▸ **WHAT THE TASK ASKS**:
Print, exactly as written, the line in the entries below that contains "Task: Click the plus icon for 插入变量" and every line after it up to and including the last. Omit pictures.

****

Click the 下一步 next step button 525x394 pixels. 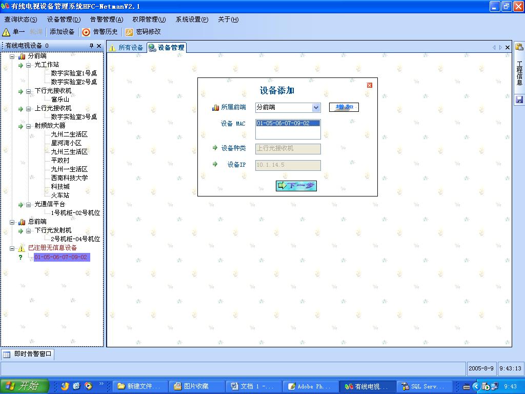click(x=296, y=186)
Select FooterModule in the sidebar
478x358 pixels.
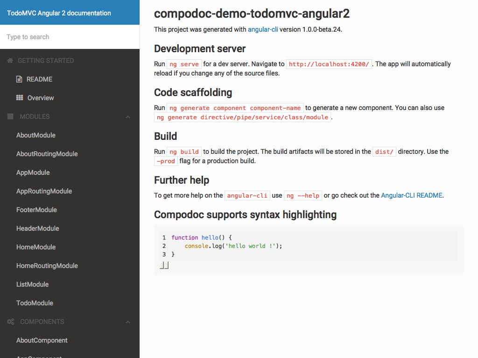tap(35, 210)
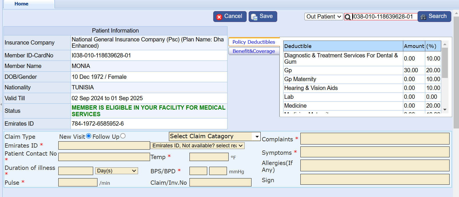459x197 pixels.
Task: Go to the Home tab
Action: 21,4
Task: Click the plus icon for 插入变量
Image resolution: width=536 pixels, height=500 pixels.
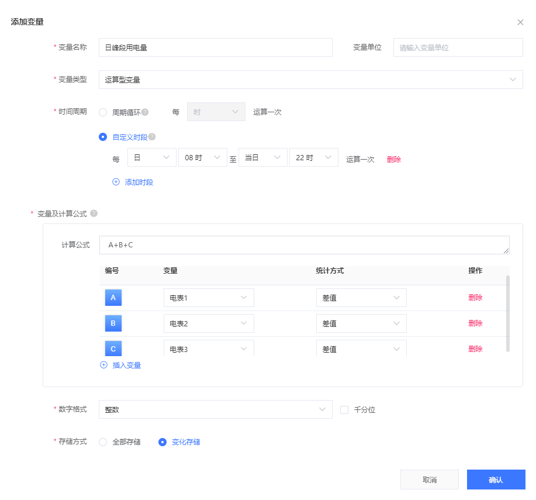Action: tap(104, 365)
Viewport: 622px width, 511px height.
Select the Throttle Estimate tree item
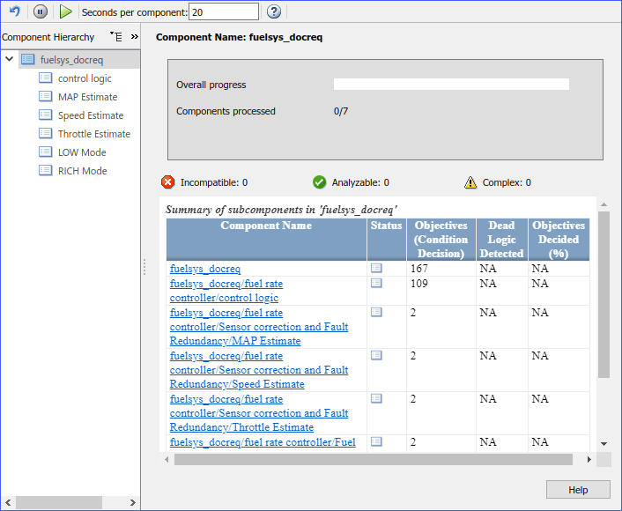point(93,134)
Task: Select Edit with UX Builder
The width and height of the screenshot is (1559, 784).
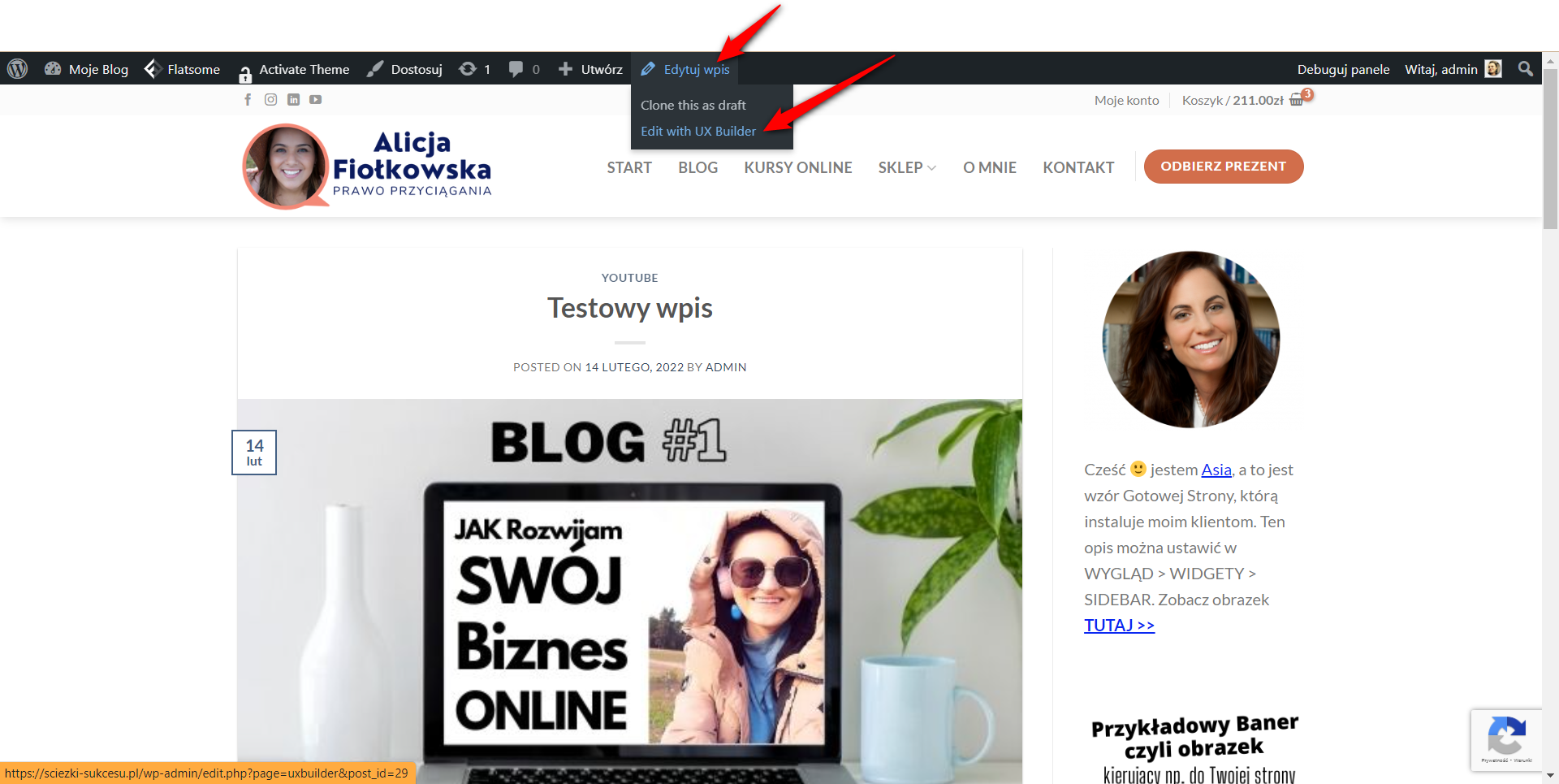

****

▸ **RESULT OF THIS EXERCISE**:
Task: Click the plus icon for 插入变量
Image resolution: width=536 pixels, height=500 pixels.
Action: tap(104, 365)
Viewport: 622px width, 511px height.
Select the Throttle Estimate tree item
point(93,134)
Task: Select Edit with UX Builder
The width and height of the screenshot is (1559, 784).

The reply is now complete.